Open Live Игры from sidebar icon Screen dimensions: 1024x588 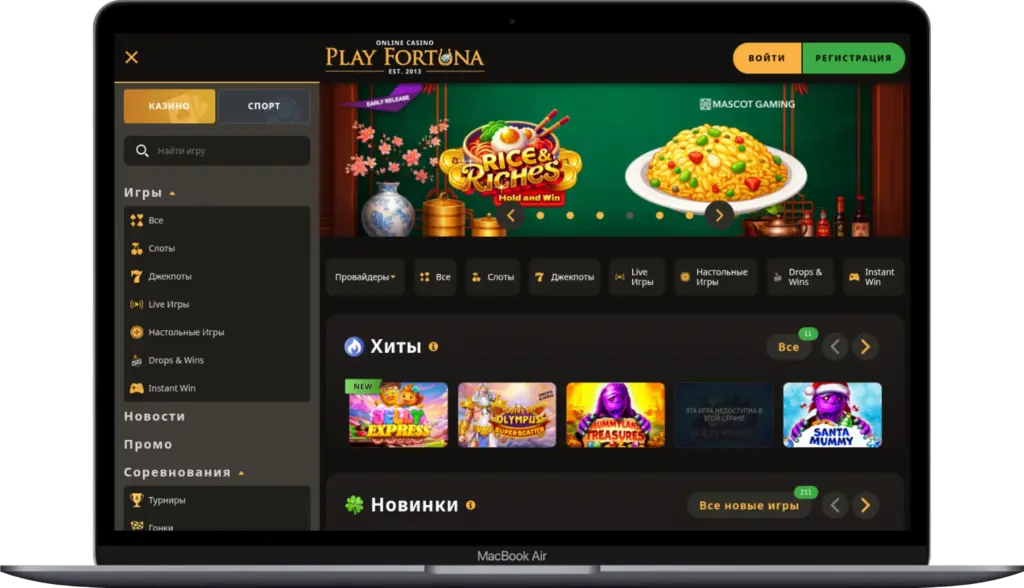[136, 304]
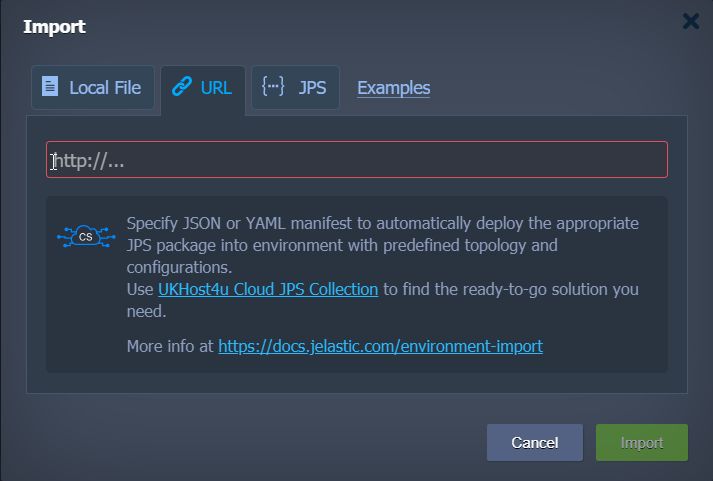Switch to the Local File tab
713x481 pixels.
pos(93,87)
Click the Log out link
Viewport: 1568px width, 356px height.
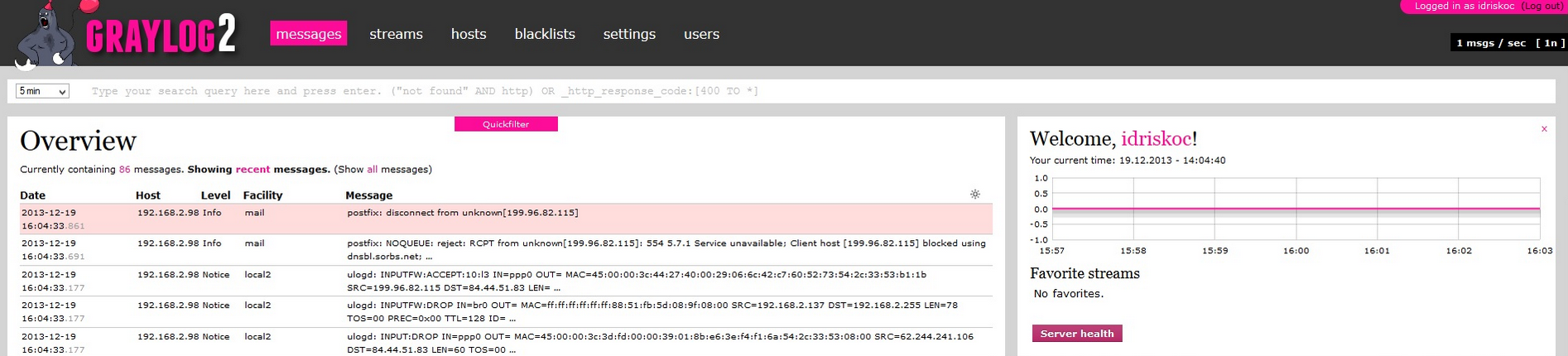pyautogui.click(x=1542, y=6)
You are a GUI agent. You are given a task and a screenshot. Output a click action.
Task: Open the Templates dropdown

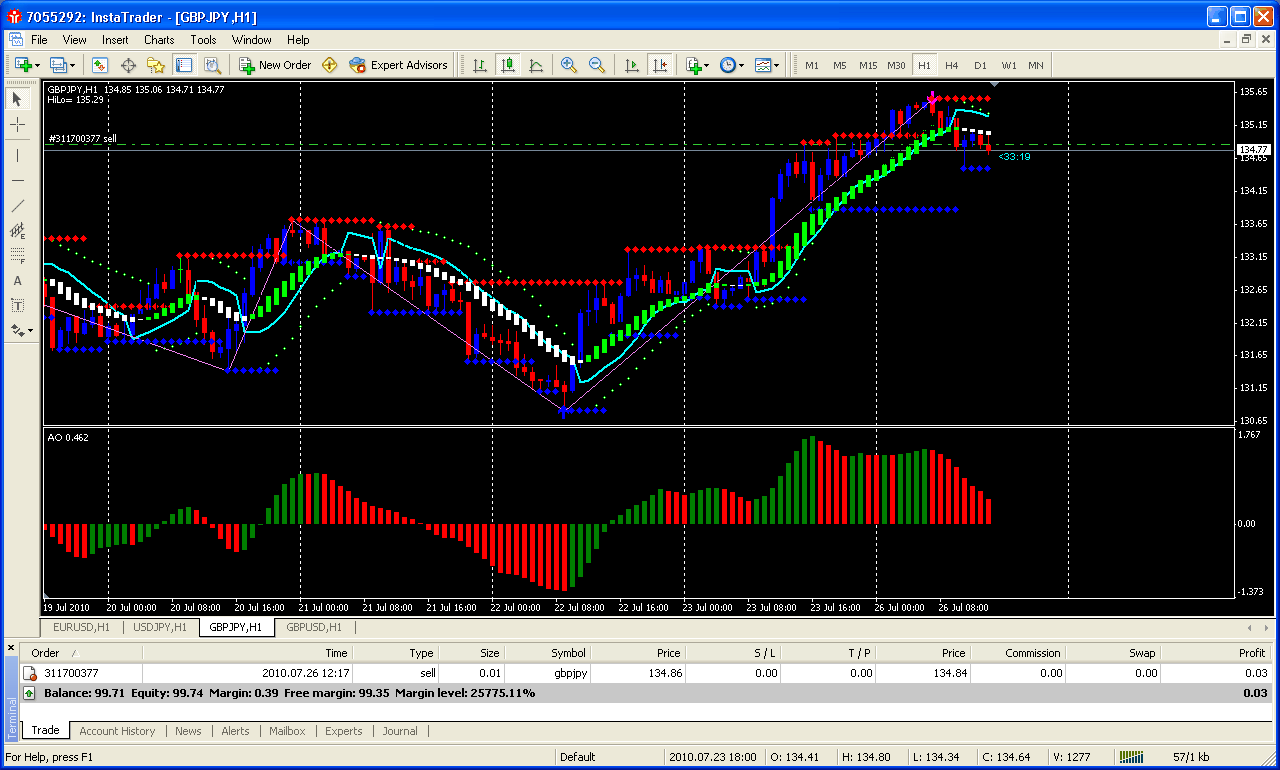pyautogui.click(x=767, y=65)
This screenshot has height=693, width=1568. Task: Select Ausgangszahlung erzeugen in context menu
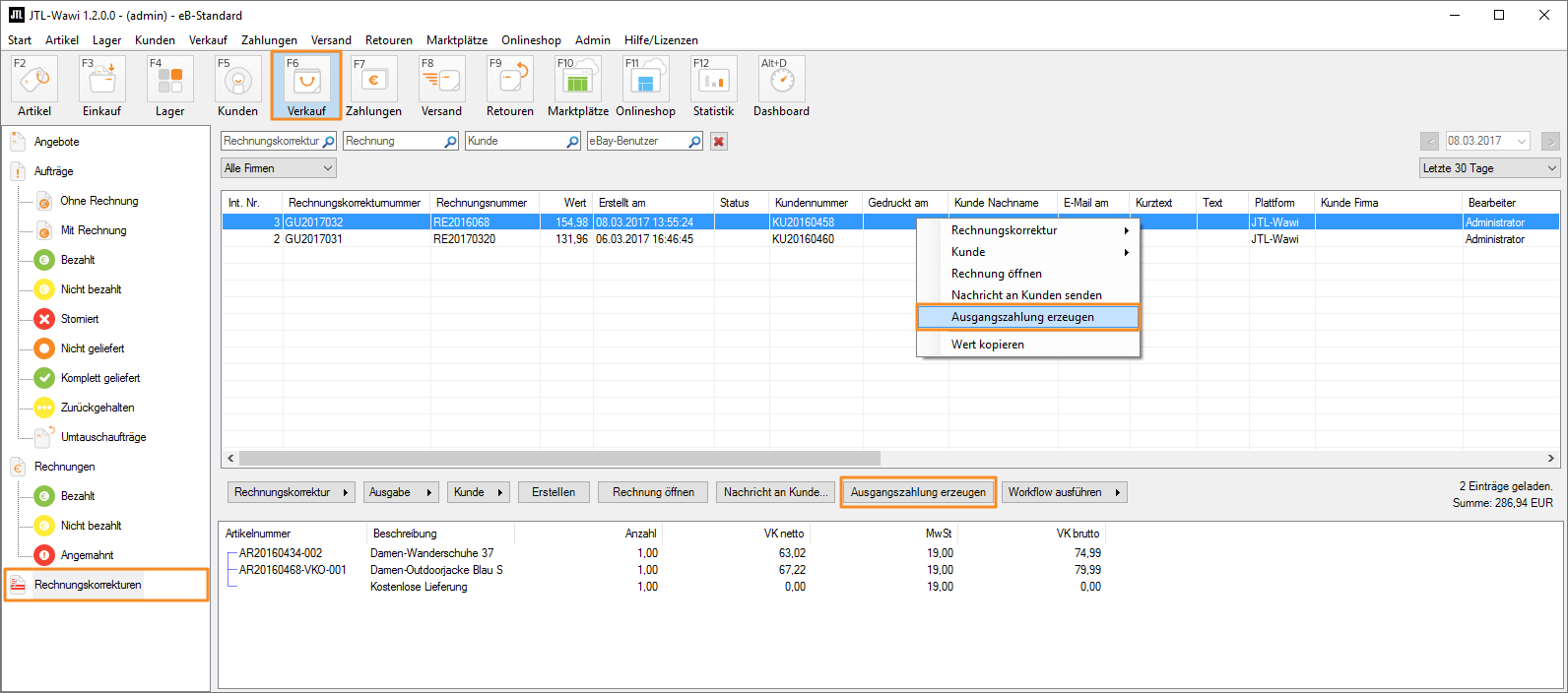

------------------------------------------------

Write the lines from the line containing "Task: Open the Templates dropdown" through the last line of the data out again exactly, and only those lines; pictures stay out.

• [TASK RESPONSE]:
Task: Open the Templates dropdown

pyautogui.click(x=767, y=65)
This screenshot has height=693, width=1568. Task: Select Ausgangszahlung erzeugen in context menu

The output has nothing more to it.